An aerial view shows the renovation work of Magalhaes Pinto soccer stadium, also known as Minerao stadium, that will be used in the World Cup Brazil 2014, in Belo Horizonte, Sept 23, 2011. [Photo/Agencies] |
It is a project that should symbolize the transformational benefits of hosting the 2014 World Cup - a sleek new monorail train gliding above Brazil's steamy Amazon city of Manaus.
But Athayde Ribeiro da Costa has a different take on it.
With just under 1,000 days before the first ball is kicked, the chief public prosecutor in Amazonas state sees the monorail as part of a trend of overspending and poor planning as Brazil rushes to make up for a slow start to its preparations.
"We are very worried about overspending," he said. "We are in favor of the Cup - it can bring lots of opportunities for people and help resolve infrastructure bottlenecks, but this can't be done at the expense of misuse of public funds or corruption."
Concerns are mounting that Brazil's push to speed up its preparations for the soccer tournament risks fueling corruption and an explosion in costs dwarfing other "mega-events."
Last year's World Cup cost South Africa about $4 billion but Brazil's official estimate already stands at about $13 billion, including transport projects, stadium construction and airport expansions, making it certain to be the most expensive in history.
President Dilma Rousseff spoke in March of 33 billion reais ($18 billion) in World Cup investments and some private estimates are already way higher, putting the final bill at an eye-popping $60 billion in one case - bigger than neighboring Uruguay's annual economic output.
Legal cases are proliferating as prosecutors like Da Costa investigate suspected overspending and abuses of bidding processes. Da Costa heads a group of 12 prosecutors focusing on World Cup cases - one for each host city - and says there are more than 80 civil investigations under way throughout Brazil.
A Sao Paulo federal judge this month ordered work suspended on the expansion of Sao Paulo's Guarulhos international airport, saying that bidding rules had been ignored under the excuse of urgency. Another judge overturned that decision.

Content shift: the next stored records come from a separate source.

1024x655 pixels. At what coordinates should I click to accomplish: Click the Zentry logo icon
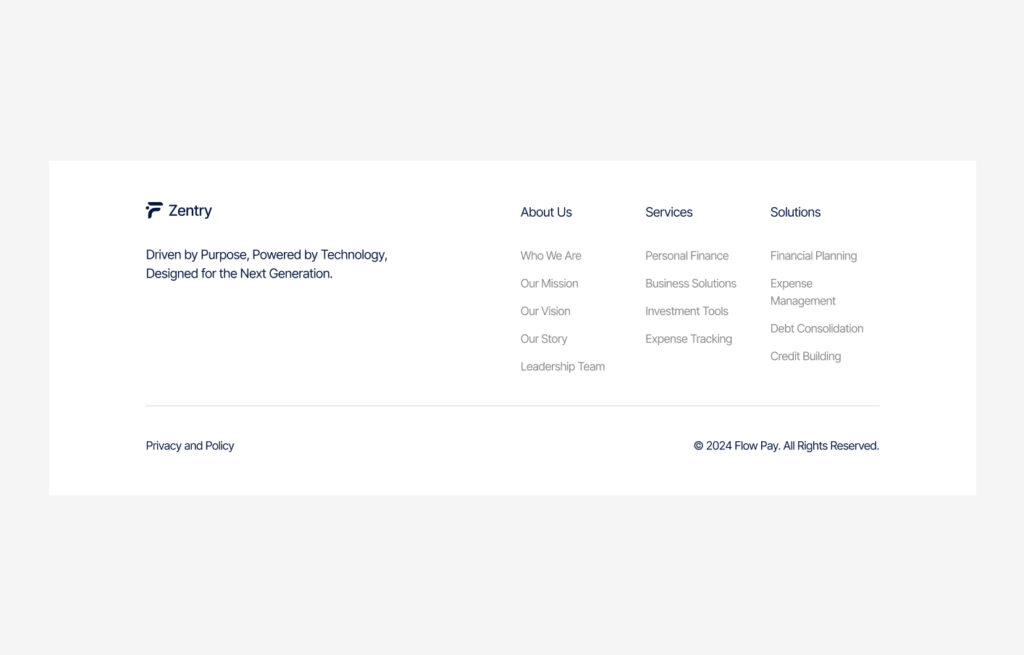(154, 210)
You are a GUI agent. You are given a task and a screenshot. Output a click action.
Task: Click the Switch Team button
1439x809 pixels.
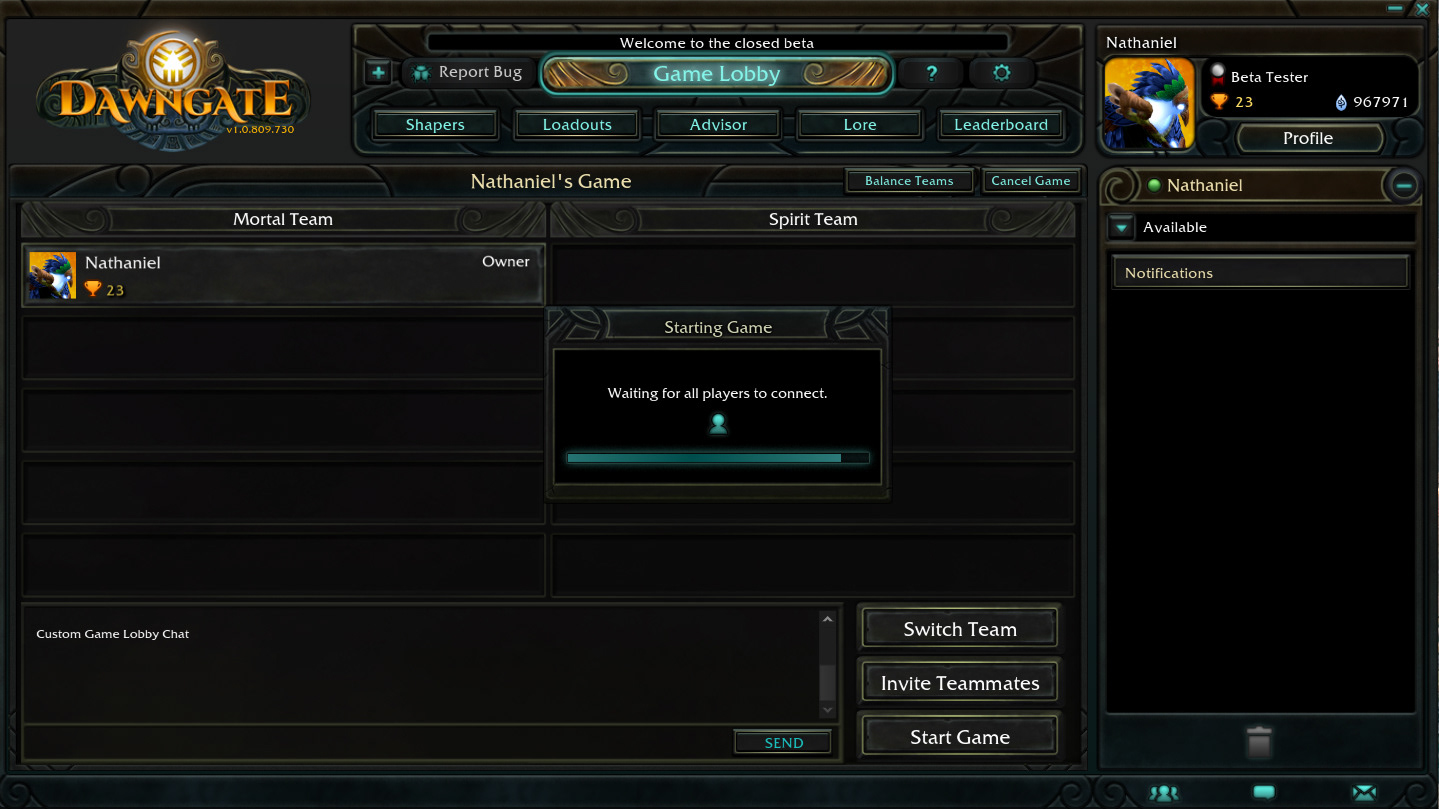coord(960,629)
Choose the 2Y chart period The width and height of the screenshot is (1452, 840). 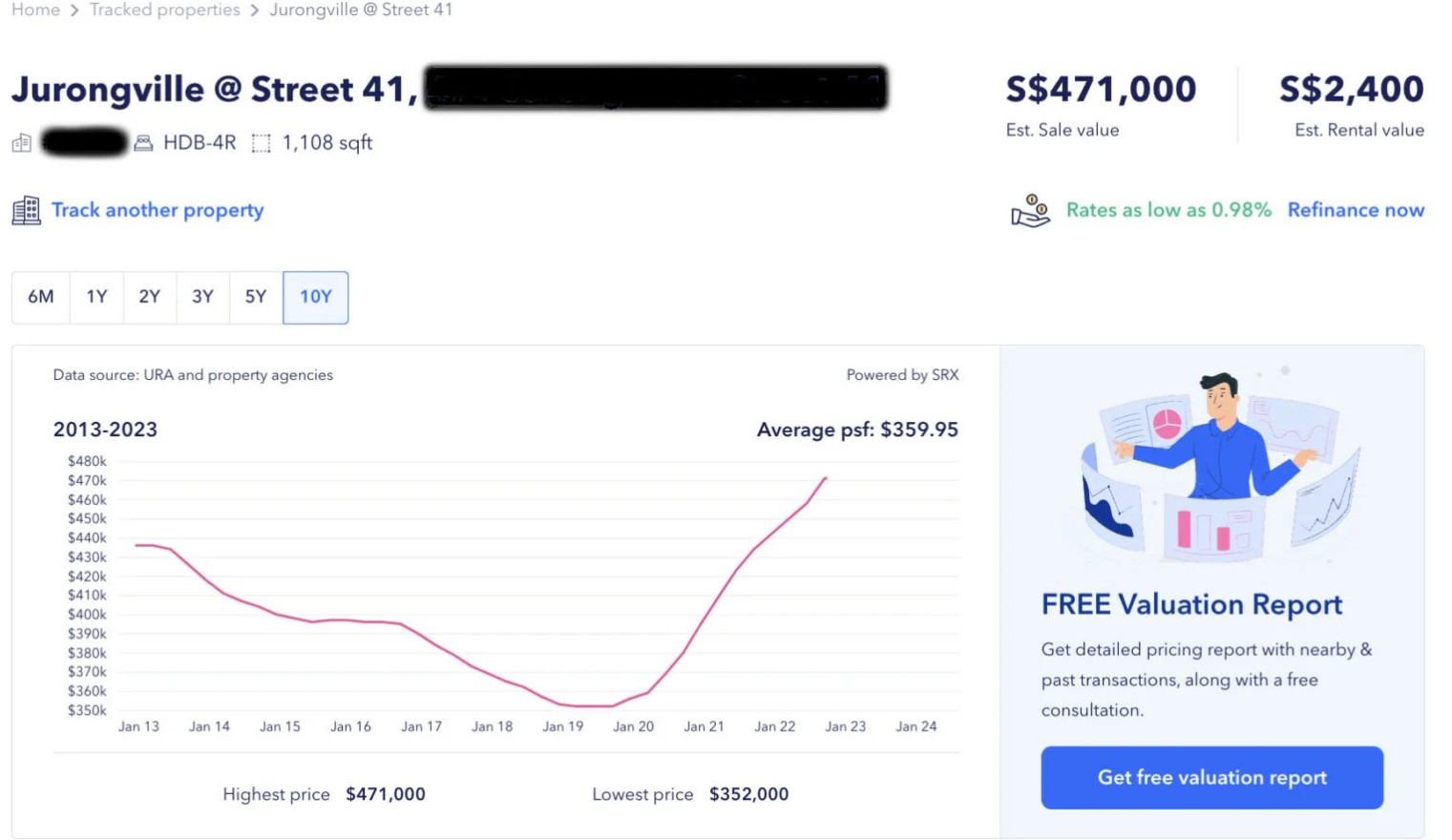[150, 297]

The legal cases could help save Brazilian taxpayers a lot of money but also risk causing yet more delays to a schedule that is already pushing the limits of just-in-time readiness.
"If you make it more transparent you might slow it down, and therefore increase the costs," said Christopher Gaffney, a visiting professor of urbanism at Rio's Fluminense Federal University. "If you don't make it more transparent, you're guaranteed to increase the costs because everyone's going to have their hand in the till."
Spiraling costs are a familiar ritual of World Cups and Olympic Games. In this case, though, they are sharpened by some very Brazilian problems - endemic corruption, bureaucratic and legal hurdles and high construction costs driven by a lack of capacity in its robust economy.
Some projects, including another planned monorail in Sao Paulo, are not due to be ready until just weeks before the start of the tournament in June 2014. Delays have already drawn rebukes from world soccer body FIFA and ruled out two of Brazil's 12 host-city stadiums being ready in time for the curtain-raising Confederations Cup in 2013.
Work has yet to begin on five of the 13 airports that need to be expanded for the month-long World Cup, this soccer-crazed nation's first on home soil since 1950.
The government said this month it was confident that stadiums and airports would be ready on time, but that it was concerned over slow progress on "urban mobility" projects like the Manaus monorail. Seven of the host cities have yet to start any of their planned projects.